De Waal lists their areas of expertise as Sudan and the Horn of Africa, humanitarian crisis humanitarian aid, human rights, HIV/AIDS governance in Africa, and conflict resolution.[3]

Childhood and education[]

He is the son of Esther Aline (née Lowndes-Moir), a writer on religion, and Rev. Dr Victor de Waal, Dean of Canterbury from 1976 to 1986. His siblings include barrister John de Waal, ceramic artist and writer Edmund de Waal, and Caucasus expert Thomas de Waal.

In 1988, de Waal received a D.Phil in social anthropology at Nuffield College, Oxford for his thesis on the 1984-5 Darfur famine in Sudan. This research formed the basis of his book, Famine That Kills: Darfur, Sudan (1989). The following year he joined the Africa division of Human Rights Watch, only to resign in December 1992 in protest against HRW's support for the United States' military involvement in Somalia.

Human rights activism[]

De Waal was the chairman of the Mines Advisory Group between 1993 and 1998.[4] In 1997, the Mines Advisory Group was co-recipient of the Nobel Peace Prize as a founding member of the International Campaign to Ban Landmines.[5]

De Waal set up two human rights organisations, African Rights (1993) and Justice Africa (1999), focusing respectively on documenting human rights abuses and developing policies to respond to human rights crises, notably in Rwanda, Somalia and Sudan.

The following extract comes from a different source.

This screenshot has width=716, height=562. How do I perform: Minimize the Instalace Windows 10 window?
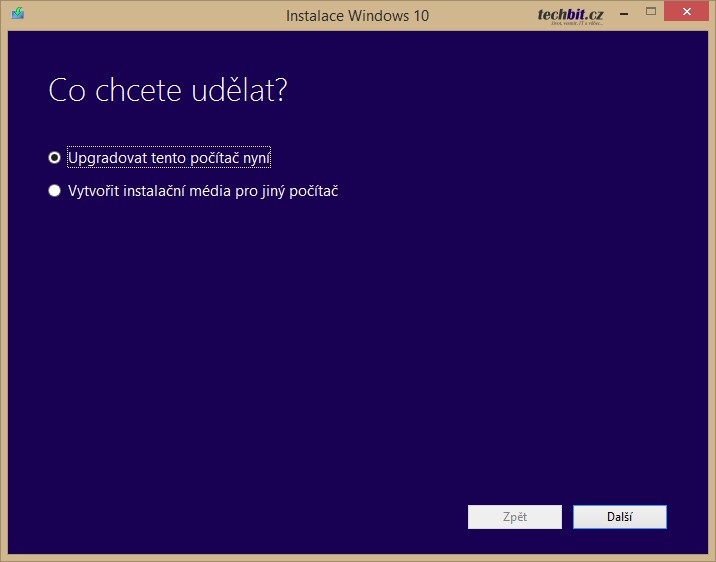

His book, Famine Crimes: Politics and the Disaster Relief Industry was published in 1997. Foreign Affairs described the book as "A powerful critique of the international humanitarian agencies dominating famine relief in Africa." African Rights, which mainly dealt with the situation in Rwanda, has later come under criticism. Luc Reydams argued in 2016 that "African Rights was instrumental in shaping and spreading an easily consumable one-sided narrative of the Rwandan conflict".[6]

From 1997 to 2001, he focused on avenues to peaceful resolution of the Second Sudanese Civil War. In 2001, he returned to his work on health in Africa, writing on the intersection of HIV/AIDS, poverty and drought. As the conflict worsened in 2004, he returned to his doctoral thesis topic of Darfur. During 2005 and 2006, de Waal was seconded to the African Union mediation team for Darfur.[2] In 2008 he became well known as a critic of the International Criminal Court's decision to seek an arrest warrant for Sudanese president Omar al Bashir, arguing that while Bashir was guilty of heinous crimes the 14 July 2008 Public Application charging him was poorly written and too weak to achieve a conviction. Additionally, he believed that the "ICC arrest warrant will lead to pre-emptive military action in Darfur, a reversal of the recent gains for civil and political rights, further restrictions on the UN and humanitarian operations, and an end to the [Comprehensive Peace Agreement of 2004]".[7]

During 2005–06, de Waal was seconded to the African Union mediation team for Darfur, and from 2009–12 served as senior adviser to the African Union High-Level Implementation Panel for Sudan. He was on the list of Foreign Policy's 100 most influential public intellectuals in 2008 and Atlantic Monthly's 27 "brave thinkers" in 2009.[citation needed]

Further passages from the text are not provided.